● **Work to complete**: Without the images, set down each entry exactly.
(Beginning of Record excerpts)
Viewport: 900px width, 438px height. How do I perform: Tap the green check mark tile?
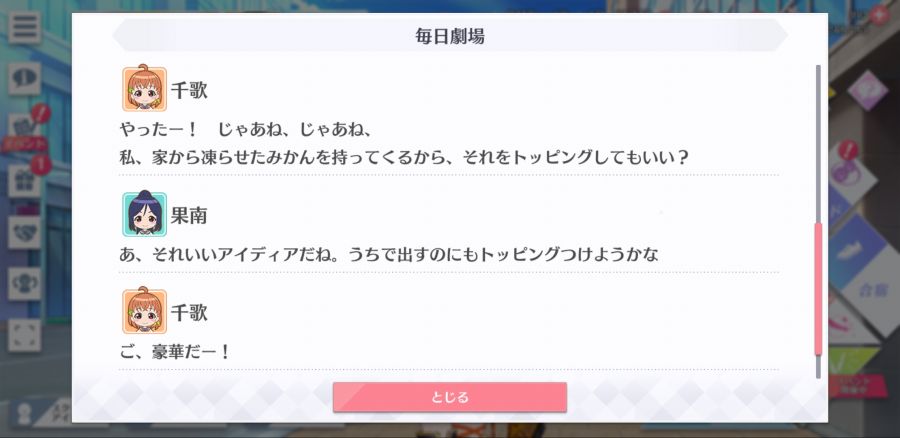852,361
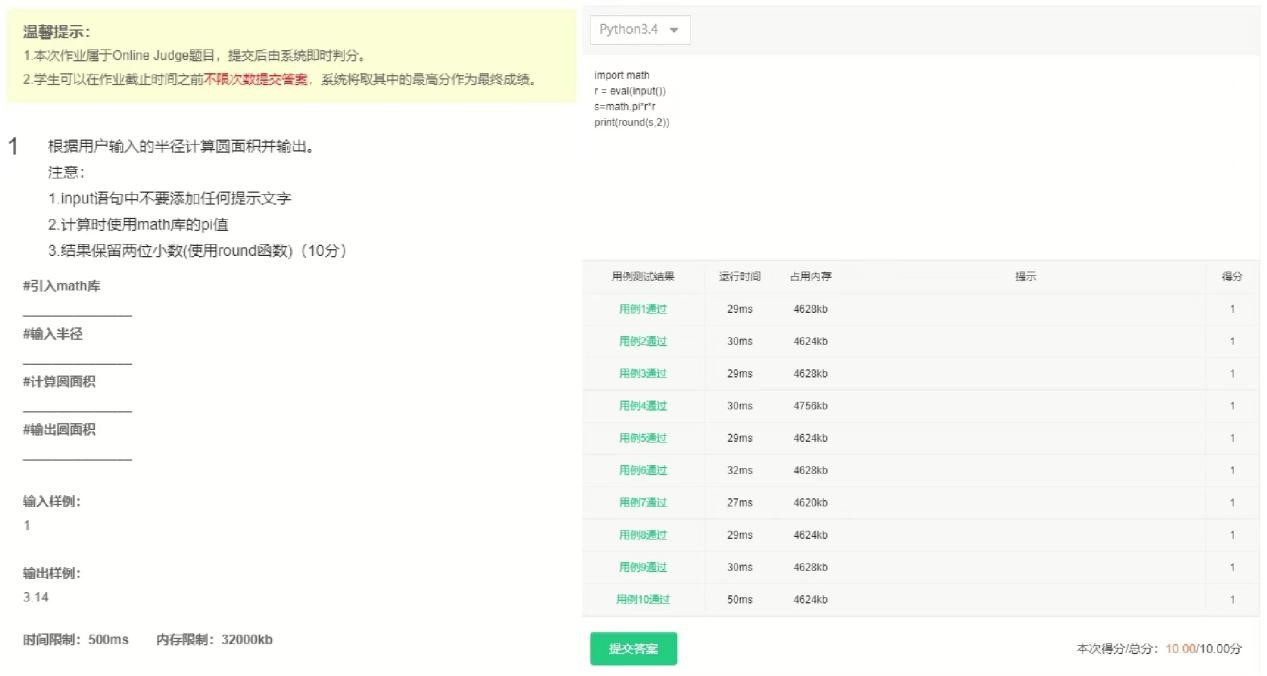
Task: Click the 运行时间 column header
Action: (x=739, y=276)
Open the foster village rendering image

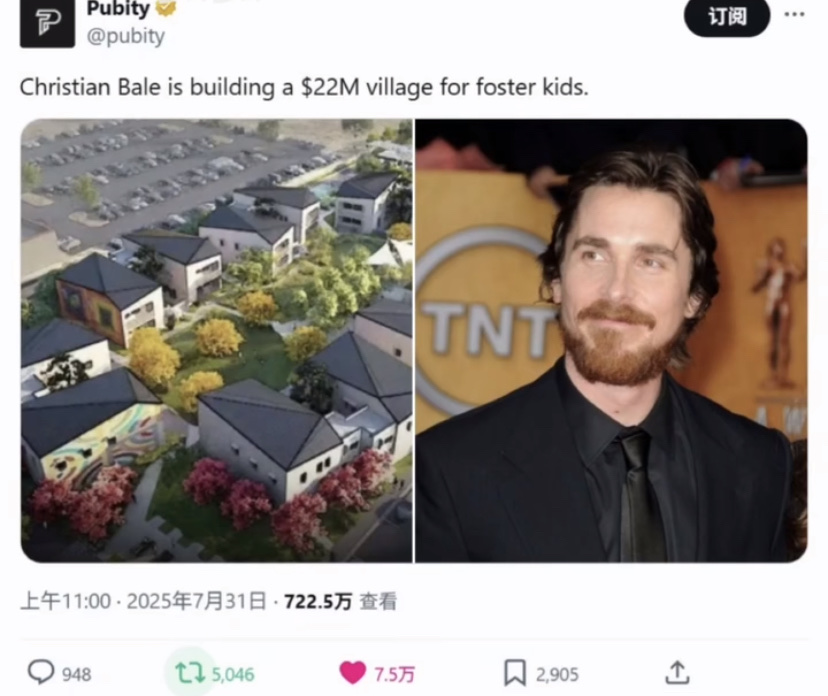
(End of Record excerpts)
● **Task result**:
Viewport: 900px width, 438px height. How do I perform: Tap the green check mark tile?
852,361
Task: Click the 运行时间 column header
Action: (x=739, y=276)
Open the foster village rendering image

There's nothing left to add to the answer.